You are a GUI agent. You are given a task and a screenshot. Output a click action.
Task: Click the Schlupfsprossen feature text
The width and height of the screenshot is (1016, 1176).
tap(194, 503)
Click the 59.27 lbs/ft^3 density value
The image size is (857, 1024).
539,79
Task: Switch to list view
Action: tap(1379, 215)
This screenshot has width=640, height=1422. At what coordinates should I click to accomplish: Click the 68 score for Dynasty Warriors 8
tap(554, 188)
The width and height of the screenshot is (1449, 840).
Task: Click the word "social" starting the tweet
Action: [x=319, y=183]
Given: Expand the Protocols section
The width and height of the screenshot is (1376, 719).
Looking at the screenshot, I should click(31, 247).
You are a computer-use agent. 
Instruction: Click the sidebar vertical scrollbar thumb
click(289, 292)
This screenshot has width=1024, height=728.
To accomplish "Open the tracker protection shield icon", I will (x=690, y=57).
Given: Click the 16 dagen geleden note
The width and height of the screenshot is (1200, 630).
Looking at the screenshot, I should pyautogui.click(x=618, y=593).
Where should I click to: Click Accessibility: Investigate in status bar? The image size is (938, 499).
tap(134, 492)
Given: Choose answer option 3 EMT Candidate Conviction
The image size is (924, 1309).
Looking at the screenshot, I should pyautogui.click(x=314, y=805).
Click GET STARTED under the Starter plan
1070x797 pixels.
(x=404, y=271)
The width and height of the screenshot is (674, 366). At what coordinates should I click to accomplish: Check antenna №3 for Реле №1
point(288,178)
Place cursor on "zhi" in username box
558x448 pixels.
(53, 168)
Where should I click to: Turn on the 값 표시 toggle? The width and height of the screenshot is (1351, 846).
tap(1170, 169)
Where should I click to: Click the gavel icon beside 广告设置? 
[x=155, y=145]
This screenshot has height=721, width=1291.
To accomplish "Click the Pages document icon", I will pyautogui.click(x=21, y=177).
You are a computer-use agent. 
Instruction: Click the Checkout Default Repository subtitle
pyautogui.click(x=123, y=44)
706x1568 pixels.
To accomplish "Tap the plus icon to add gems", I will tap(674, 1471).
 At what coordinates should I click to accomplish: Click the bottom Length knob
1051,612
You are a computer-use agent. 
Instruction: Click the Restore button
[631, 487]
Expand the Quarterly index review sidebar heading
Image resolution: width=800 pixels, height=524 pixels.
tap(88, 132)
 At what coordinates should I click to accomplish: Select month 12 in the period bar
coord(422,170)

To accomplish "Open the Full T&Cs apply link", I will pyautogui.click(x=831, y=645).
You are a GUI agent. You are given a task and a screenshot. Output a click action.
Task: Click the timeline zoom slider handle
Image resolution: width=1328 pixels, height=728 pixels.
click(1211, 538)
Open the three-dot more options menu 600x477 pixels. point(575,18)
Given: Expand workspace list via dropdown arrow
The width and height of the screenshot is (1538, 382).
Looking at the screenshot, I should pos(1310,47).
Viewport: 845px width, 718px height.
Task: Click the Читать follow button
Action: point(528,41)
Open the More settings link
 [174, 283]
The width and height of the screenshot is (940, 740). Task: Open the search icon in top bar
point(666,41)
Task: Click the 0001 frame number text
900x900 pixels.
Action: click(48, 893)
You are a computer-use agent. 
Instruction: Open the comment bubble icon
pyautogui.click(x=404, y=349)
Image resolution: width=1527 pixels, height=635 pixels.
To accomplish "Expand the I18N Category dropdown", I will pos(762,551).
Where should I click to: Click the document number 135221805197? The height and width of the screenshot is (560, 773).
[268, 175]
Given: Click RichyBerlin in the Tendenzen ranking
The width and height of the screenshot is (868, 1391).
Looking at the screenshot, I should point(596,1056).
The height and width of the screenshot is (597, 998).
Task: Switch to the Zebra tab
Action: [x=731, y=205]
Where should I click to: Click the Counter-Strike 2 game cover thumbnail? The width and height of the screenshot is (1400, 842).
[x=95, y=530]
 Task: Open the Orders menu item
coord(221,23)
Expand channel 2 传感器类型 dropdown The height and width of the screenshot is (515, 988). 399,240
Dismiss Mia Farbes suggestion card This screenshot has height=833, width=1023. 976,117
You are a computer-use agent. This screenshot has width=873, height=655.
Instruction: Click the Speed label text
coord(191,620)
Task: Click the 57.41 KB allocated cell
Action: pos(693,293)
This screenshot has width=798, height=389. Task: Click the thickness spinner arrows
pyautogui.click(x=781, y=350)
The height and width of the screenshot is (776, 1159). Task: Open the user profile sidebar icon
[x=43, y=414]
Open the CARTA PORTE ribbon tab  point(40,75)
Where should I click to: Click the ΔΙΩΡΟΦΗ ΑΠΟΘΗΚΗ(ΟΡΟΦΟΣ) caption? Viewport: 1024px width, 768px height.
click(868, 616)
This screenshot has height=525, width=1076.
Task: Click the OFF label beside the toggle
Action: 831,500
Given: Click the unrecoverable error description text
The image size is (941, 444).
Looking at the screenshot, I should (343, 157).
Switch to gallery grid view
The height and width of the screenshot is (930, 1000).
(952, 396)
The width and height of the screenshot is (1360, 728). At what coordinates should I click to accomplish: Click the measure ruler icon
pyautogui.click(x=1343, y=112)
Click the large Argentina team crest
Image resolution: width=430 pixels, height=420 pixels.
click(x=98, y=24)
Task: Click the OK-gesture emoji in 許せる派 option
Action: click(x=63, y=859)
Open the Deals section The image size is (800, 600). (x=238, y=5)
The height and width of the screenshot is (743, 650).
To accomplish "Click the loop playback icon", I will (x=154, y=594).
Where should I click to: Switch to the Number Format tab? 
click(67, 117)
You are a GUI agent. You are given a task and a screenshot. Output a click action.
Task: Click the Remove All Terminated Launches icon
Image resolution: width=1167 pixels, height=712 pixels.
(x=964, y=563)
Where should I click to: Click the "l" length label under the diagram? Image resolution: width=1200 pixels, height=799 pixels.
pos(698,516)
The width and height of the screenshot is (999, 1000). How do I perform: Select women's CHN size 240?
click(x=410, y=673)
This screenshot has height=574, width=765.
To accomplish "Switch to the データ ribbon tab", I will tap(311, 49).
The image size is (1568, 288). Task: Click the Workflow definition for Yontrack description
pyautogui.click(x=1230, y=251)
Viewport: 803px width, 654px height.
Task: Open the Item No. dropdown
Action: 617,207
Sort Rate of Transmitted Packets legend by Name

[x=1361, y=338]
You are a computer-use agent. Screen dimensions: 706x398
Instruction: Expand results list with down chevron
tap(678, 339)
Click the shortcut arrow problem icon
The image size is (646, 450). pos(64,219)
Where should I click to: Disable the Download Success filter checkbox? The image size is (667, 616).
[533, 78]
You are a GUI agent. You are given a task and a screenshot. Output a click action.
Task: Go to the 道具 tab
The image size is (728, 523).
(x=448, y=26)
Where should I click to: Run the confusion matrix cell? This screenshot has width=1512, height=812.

_ _ _ _ _ _ _

Select all lines in the listing above where the word "section" appears, and show them.

Response area:
Given: Expand the Protocols section
Open the Deals section The image size is (800, 600). (x=238, y=5)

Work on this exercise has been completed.